Anthropic affirme avoir fortement amélioré l’alignement de ses modèles Claude en ne se contentant plus de leur montrer quels comportements adopter, mais en leur enseignant pourquoi certains choix sont préférables à d’autres. Dans un billet publié sur son blogue, l’entreprise présente les leçons tirées de ses travaux sur ce qu’elle appelle le « désalignement agentique », c’est-à-dire des situations où un modèle autonome adopte un comportement contraire aux attentes humaines.
L’exemple le plus frappant cité par Anthropic remonte à une étude précédente : dans des scénarios expérimentaux fictifs, certains modèles d’IA pouvaient aller jusqu’à faire du chantage pour éviter d’être désactivés. Selon l’entreprise, ce comportement avait été observé chez plusieurs modèles, provenant de différents développeurs, lorsque ceux-ci étaient placés devant des dilemmes éthiques construits pour tester leurs réactions.
Anthropic explique que cette découverte a conduit à une refonte importante de son entraînement de sécurité après la famille Claude 4. L’entreprise affirme que, depuis Claude Haiku 4.5, tous les modèles Claude obtiennent un score parfait dans son évaluation du désalignement agentique. Autrement dit, dans ces tests précis, les modèles ne recourent plus au chantage, alors que certains modèles précédents pouvaient le faire dans une proportion beaucoup plus élevée.
La leçon centrale du billet est que l’entraînement fondé uniquement sur des exemples de bons comportements ne suffit pas toujours. Anthropic dit avoir obtenu de meilleurs résultats lorsque les réponses d’entraînement incluaient une réflexion explicite sur les valeurs, l’éthique et les raisons derrière les choix à faire. En clair, il ne suffit pas d’apprendre au modèle à dire « non » à une mauvaise action. Il faut aussi lui apprendre à comprendre pourquoi cette action est problématique.
L’entreprise a notamment testé un jeu de données appelé « difficult advice », dans lequel l’utilisateur se retrouve devant une situation moralement ambiguë. Le modèle doit alors conseiller l’utilisateur sans l’encourager à contourner des règles, à nuire à autrui ou à éviter une supervision légitime.
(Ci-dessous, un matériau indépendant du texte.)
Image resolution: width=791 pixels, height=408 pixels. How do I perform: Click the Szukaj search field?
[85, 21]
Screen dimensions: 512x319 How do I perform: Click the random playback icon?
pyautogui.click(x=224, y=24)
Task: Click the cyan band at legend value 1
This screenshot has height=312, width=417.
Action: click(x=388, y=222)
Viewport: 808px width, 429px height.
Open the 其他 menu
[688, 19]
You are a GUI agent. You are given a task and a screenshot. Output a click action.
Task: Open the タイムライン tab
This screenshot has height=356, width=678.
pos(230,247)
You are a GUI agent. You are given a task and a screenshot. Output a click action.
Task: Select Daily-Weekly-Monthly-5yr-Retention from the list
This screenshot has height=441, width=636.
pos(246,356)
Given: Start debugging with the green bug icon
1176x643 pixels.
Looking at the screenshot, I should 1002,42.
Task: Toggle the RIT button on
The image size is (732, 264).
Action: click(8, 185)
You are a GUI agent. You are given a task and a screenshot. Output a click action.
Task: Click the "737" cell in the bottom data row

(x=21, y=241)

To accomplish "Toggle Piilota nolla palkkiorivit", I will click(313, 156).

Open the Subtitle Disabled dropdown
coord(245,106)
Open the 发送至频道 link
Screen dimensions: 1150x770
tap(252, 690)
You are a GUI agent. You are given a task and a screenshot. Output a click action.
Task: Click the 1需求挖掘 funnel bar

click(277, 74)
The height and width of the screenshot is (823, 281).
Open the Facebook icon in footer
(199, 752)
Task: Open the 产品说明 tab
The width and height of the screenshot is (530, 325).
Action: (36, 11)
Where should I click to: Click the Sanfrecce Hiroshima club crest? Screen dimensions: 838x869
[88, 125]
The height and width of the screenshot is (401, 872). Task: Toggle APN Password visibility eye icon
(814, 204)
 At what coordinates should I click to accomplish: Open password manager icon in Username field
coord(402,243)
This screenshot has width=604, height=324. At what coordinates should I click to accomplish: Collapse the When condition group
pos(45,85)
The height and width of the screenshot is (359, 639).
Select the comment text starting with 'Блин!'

Même si ces exemples sont très différents des scénarios de test où l’IA elle-même doit prendre une décision, Anthropic affirme qu’ils ont mieux généralisé que des exemples trop proches des évaluations.
Anthropic dit aussi avoir entraîné Claude à partir de documents liés à sa « constitution », ainsi que de récits fictifs mettant en scène des IA adoptant un comportement responsable. Selon l’entreprise, ce type de matériel aide le modèle à intégrer une vision plus cohérente de son rôle, de ses limites et du type de comportement attendu. Les chercheurs estiment que cette approche peut être plus robuste que l’apprentissage de réponses isolées.
Le billet reconnaît toutefois que le problème n’est pas réglé. Anthropic admet que l’alignement complet de modèles très puissants demeure une question ouverte. L’entreprise précise aussi que ses méthodes d’audit ne permettent pas encore d’écarter tous les scénarios où un modèle autonome pourrait poser un geste grave. En somme, Claude semble mieux entraîné à expliquer ses choix, mais la question de la confiance envers des IA de plus en plus autonomes reste loin d’être close.